____ Text shown

Wednesday, April 13, 2011

some lovely long books

There's nothing like long books. They're perfect for holidays, and perfect to ramble through in the snatched spare moments of ordinary life. Here are 3 long books I've enjoyed recently.

New York by Edward Rutherfurd. My friend Emma introduced me to this epic novel of the history of New York, as seen through the eyes of the generations of a family. I learned stacks of American history, but never boringly! Rutherford tells the story of one individual through several chapters, then picks up the story of another (a son, a grandson, a nephew) until the novel reaches the recent past. I look forward to reading London, which by all accounts is even better.

Wolf Hall by Hilary Mantel. Recommended by my sister-in-law Kath, this winner of the Booker prize tells the (first half of the) story of Thomas Cromwell (yes, a sequel is coming, but not yet - *sigh*), who rose from lowly beginnings to became chief advisor to Henry VIII. I particularly enjoyed the sympathetic portrayal of Protestant martyrs like Ridley, Latimer and Tyndale. Neither a bodice-ripper nor a yawn-fest, this lyrical, skillfully-written historical novel is a very satisfying read.

________
____ Data

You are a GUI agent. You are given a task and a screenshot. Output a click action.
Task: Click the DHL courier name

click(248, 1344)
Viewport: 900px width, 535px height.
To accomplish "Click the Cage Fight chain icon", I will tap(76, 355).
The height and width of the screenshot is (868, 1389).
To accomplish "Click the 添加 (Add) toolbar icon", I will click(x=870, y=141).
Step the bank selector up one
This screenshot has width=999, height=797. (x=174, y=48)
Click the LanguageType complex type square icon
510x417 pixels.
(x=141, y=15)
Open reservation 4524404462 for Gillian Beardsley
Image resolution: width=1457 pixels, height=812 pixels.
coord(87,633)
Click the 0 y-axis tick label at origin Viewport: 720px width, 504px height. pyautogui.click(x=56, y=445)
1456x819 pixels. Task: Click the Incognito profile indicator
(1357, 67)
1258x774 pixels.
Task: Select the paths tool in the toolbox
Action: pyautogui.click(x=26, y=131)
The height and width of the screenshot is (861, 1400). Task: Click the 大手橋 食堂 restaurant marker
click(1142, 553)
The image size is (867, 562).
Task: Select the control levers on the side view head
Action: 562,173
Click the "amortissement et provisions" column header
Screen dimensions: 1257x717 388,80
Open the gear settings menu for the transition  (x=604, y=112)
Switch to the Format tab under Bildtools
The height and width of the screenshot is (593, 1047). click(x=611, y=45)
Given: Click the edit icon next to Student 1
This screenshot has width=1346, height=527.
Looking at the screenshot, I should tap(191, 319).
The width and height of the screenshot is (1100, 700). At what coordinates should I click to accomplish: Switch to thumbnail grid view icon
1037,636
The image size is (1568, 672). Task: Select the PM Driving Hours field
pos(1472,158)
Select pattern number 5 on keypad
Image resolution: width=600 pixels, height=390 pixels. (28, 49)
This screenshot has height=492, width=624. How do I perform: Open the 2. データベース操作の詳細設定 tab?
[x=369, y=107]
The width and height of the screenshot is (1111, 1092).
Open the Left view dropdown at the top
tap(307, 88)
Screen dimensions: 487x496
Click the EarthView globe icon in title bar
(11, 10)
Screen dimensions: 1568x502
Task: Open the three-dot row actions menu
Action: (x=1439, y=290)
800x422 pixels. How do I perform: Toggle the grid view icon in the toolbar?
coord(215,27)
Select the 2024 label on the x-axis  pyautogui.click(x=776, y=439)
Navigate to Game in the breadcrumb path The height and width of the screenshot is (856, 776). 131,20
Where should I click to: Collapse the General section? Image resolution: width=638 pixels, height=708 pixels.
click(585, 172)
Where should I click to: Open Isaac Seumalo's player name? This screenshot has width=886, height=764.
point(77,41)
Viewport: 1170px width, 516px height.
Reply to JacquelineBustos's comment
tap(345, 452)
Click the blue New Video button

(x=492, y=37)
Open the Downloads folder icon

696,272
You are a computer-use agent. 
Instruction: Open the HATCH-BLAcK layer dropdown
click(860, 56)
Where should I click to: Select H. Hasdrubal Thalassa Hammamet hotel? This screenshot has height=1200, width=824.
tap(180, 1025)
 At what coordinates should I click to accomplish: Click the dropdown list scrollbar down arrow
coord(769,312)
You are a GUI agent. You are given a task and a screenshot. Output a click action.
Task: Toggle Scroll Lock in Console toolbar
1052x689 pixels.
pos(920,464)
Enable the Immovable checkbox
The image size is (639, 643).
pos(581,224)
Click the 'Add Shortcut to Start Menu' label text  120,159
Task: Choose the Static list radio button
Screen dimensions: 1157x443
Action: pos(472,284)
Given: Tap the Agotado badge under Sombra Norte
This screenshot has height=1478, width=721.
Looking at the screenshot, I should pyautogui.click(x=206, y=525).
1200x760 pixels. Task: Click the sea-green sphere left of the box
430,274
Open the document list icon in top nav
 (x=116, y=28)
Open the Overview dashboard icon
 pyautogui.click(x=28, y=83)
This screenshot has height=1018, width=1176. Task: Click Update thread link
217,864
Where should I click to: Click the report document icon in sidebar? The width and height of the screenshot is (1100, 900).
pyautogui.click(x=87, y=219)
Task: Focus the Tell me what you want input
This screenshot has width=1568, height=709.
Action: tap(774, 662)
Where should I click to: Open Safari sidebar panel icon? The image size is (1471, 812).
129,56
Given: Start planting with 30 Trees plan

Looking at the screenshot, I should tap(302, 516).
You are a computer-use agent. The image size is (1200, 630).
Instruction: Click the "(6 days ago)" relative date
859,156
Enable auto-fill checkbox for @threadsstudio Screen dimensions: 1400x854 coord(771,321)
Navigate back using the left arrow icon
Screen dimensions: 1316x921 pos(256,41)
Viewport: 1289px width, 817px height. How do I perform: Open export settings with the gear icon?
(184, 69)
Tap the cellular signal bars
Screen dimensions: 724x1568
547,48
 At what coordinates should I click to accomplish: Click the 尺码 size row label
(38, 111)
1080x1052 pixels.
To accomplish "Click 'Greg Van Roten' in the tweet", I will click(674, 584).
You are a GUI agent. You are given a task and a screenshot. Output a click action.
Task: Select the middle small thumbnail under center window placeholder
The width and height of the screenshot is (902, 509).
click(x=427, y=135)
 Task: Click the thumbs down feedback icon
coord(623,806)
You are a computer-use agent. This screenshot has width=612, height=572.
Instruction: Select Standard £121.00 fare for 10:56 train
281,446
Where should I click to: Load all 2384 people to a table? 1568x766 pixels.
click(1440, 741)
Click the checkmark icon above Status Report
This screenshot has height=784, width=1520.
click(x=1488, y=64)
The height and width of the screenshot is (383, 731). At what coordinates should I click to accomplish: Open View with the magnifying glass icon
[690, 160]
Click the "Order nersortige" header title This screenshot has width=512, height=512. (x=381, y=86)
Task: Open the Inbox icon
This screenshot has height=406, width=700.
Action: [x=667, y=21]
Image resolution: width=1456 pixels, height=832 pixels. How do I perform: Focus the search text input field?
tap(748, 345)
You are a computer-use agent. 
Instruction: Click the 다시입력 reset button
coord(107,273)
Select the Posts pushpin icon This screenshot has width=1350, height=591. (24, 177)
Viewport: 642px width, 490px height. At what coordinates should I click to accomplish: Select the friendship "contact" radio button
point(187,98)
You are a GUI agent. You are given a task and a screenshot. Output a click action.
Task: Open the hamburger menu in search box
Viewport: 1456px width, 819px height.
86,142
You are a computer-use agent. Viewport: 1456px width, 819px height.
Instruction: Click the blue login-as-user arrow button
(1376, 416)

________

### Given instruction 1:
Copy the blog post on long books from "some lovely long" up to and including "is even better.".
### Given instruction 2:
In the records, rewrite the lines from the line with "This screenshot has height=1018, width=1176." up to and including the line with "pyautogui.click(x=87, y=219)", putting "report file icon" in place of "report document icon" and leaving all else unchanged.

### Expected output 1:
some lovely long books

There's nothing like long books. They're perfect for holidays, and perfect to ramble through in the snatched spare moments of ordinary life. Here are 3 long books I've enjoyed recently.

New York by Edward Rutherfurd. My friend Emma introduced me to this epic novel of the history of New York, as seen through the eyes of the generations of a family. I learned stacks of American history, but never boringly! Rutherford tells the story of one individual through several chapters, then picks up the story of another (a son, a grandson, a nephew) until the novel reaches the recent past. I look forward to reading London, which by all accounts is even better.

### Expected output 2:
This screenshot has height=1018, width=1176. Task: Click Update thread link
217,864
Where should I click to: Click the report file icon in sidebar? The width and height of the screenshot is (1100, 900).
pyautogui.click(x=87, y=219)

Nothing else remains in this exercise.